Richardson follows Rosser, Bainbridge, and Crouch in their estimates of the prevalence of guilds in late medieval England, that is: about 30,000 in the realm, one to three per parish on average and three for every four villages (although with significant variations in time and space). Overall, fraternities and their relief mechanisms were widespread in the 14th -16th-century England (p.397).
Key to the success of these institutions was their longevity. A very low estimate puts their average life expectancy around 45 years, but nearly 30% of the Cambridgeshire fraternities recorded in 1388 were still active in 1547 (p.398).
Customary poor laws
It was customary to allow poor peasants to collect peas in any field (even not their own) as long as it took place in daylight and they remained on the edges of the patches (p.406). Although, solely the very poor and those unable to work were allowed to gather peas in their neighbours’ fields (p.407). Peas are highly nutritious and had to be planted at intervals to replenish soil fertility but their market value was very low and rarely warrant an actual harvest, as a result prosperous peasants had a hidden incentive to feed the poor.
Similarly, after the harvest a significant amount of grain would have fallen to the ground but could not be sold nor stored, so the poor were allowed to glean on their neighbour’s fields. Conveniently, peas and gleaning combined afforded a year-round source of food to the poor as coddling (i.e. pea peaking) took place during the spring and summer while gleaning occurred during the fall and provided edible grain for the winter. But peas and gleaned grain made for a caloric yet unappealing porridge, which ensured that few would be tempted to free ride (p.408).
Few references to these customary law have been found, but it is likely they were widespread. Other types of collective insurance mechanisms appear punctually in the archives: the right for the needy to graze more than their share of animals on the commons, the automatic and enforceable right for the poor to rent and cultivate a small lots belonging wealthy peasants, etc.

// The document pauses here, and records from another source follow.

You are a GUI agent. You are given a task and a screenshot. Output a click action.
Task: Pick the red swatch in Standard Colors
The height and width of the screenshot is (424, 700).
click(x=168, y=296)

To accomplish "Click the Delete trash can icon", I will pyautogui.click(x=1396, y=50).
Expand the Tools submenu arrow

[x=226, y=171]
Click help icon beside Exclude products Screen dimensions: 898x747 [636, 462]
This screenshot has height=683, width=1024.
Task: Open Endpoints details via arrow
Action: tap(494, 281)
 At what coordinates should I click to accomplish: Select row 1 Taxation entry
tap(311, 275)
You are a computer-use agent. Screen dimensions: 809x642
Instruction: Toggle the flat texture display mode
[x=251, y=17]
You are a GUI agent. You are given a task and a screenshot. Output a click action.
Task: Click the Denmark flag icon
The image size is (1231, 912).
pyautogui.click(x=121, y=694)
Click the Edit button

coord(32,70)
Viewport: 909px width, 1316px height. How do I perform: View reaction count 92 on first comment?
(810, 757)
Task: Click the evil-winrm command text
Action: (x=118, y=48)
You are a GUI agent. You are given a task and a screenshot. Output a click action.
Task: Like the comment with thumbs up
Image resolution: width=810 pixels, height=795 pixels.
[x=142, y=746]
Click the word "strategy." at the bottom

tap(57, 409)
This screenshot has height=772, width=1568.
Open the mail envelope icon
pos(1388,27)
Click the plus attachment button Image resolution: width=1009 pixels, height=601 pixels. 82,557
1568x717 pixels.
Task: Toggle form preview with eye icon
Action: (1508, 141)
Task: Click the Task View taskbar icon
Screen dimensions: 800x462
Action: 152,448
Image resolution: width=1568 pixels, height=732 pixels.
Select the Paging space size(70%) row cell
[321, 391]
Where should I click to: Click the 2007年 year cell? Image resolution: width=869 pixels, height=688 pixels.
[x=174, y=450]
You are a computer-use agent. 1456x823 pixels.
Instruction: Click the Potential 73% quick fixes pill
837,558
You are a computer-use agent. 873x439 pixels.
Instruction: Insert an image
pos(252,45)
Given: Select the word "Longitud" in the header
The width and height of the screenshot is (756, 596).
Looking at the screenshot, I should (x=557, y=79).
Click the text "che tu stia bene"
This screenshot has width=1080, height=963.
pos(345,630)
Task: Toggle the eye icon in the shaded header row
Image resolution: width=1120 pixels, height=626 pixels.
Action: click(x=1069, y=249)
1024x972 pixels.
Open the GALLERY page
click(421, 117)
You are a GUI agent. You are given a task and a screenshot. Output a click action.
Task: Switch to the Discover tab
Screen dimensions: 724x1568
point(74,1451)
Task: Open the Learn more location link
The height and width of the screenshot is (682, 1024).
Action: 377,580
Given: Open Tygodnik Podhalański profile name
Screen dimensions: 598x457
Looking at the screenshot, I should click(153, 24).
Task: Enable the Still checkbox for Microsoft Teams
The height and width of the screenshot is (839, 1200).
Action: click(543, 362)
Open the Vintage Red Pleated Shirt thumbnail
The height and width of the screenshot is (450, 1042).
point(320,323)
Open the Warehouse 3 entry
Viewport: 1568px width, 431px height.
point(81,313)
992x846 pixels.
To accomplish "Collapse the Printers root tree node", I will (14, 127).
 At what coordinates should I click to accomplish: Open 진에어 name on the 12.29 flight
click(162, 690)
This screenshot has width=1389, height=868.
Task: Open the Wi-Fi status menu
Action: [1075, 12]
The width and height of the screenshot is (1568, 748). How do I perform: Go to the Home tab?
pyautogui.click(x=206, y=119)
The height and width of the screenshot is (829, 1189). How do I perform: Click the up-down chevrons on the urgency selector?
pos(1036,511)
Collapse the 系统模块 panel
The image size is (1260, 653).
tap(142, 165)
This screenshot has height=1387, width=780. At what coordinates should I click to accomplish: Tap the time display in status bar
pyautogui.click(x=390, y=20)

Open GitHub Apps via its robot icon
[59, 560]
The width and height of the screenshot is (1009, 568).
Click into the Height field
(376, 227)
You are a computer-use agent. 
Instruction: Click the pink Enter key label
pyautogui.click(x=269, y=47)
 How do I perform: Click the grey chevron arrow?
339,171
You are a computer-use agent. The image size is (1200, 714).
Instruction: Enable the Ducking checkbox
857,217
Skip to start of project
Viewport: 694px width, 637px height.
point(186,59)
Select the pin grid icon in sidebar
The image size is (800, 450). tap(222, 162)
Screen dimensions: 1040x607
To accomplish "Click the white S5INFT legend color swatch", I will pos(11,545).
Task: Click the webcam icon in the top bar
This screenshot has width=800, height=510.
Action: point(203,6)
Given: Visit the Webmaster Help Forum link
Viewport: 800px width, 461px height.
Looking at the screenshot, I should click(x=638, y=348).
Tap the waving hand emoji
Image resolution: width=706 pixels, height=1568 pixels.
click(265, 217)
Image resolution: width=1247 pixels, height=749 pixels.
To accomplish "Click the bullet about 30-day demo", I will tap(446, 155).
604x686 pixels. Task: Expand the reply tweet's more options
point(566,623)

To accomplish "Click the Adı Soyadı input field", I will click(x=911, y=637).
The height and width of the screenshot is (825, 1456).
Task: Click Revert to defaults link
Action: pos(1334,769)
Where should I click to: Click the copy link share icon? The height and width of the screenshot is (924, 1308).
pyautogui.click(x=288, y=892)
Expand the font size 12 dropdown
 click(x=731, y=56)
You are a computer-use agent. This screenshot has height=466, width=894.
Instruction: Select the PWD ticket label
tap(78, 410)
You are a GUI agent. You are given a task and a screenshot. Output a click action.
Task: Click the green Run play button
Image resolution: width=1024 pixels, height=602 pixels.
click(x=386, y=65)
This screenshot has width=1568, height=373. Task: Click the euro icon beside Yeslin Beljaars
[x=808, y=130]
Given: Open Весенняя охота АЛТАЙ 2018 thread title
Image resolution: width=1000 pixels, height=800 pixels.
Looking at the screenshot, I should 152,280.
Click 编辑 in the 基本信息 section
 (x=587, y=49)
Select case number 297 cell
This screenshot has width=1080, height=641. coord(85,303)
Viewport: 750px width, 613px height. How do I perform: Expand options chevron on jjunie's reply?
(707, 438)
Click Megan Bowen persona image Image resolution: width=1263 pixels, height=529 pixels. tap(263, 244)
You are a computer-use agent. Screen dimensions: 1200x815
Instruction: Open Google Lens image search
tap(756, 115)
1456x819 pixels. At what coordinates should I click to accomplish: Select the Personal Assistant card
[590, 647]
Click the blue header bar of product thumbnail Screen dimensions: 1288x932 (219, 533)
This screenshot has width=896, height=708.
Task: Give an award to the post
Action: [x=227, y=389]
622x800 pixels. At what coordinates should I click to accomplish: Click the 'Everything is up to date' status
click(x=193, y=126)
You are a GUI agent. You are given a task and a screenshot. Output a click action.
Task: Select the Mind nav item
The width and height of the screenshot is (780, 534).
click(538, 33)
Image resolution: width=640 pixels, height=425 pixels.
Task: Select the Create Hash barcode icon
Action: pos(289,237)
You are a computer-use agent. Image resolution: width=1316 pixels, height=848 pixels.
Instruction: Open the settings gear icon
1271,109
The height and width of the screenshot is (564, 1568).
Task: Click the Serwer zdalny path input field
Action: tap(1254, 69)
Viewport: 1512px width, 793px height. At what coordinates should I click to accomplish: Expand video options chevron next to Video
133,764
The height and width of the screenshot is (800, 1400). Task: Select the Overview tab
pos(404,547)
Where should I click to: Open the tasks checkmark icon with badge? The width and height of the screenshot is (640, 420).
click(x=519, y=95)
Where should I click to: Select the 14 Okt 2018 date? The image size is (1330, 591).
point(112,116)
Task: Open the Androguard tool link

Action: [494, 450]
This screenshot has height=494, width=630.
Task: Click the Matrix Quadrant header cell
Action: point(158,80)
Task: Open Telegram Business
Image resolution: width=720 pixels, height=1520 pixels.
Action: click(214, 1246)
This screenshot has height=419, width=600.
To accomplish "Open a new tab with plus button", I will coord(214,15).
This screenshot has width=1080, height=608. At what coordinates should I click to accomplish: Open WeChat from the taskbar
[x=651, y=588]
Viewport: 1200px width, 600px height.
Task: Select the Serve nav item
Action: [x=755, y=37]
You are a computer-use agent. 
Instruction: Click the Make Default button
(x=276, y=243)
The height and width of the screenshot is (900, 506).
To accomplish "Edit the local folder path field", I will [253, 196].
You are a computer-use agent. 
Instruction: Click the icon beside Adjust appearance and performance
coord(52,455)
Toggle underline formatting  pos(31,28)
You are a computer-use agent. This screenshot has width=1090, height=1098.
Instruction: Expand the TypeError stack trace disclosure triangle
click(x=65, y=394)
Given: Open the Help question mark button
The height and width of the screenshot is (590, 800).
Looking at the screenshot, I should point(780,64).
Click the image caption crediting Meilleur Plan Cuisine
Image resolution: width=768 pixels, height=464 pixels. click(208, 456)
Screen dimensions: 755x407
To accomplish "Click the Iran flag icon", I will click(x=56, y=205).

Richardson estimates that McCloskey misinterpretation of the medieval insurance mechanisms comes from the assumption widespread in the 1970s that there was no such thing as a market in the Middle Ages (p.710). On the contrary, following Coase, Richardson asses that “inefficient grain-growing arrangements could not have persisted in medieval England, because extensive markets, stable institutions, and high volumes of transactions enabled peasants to rearrange activities and alleviate inefficiencies” (p.711).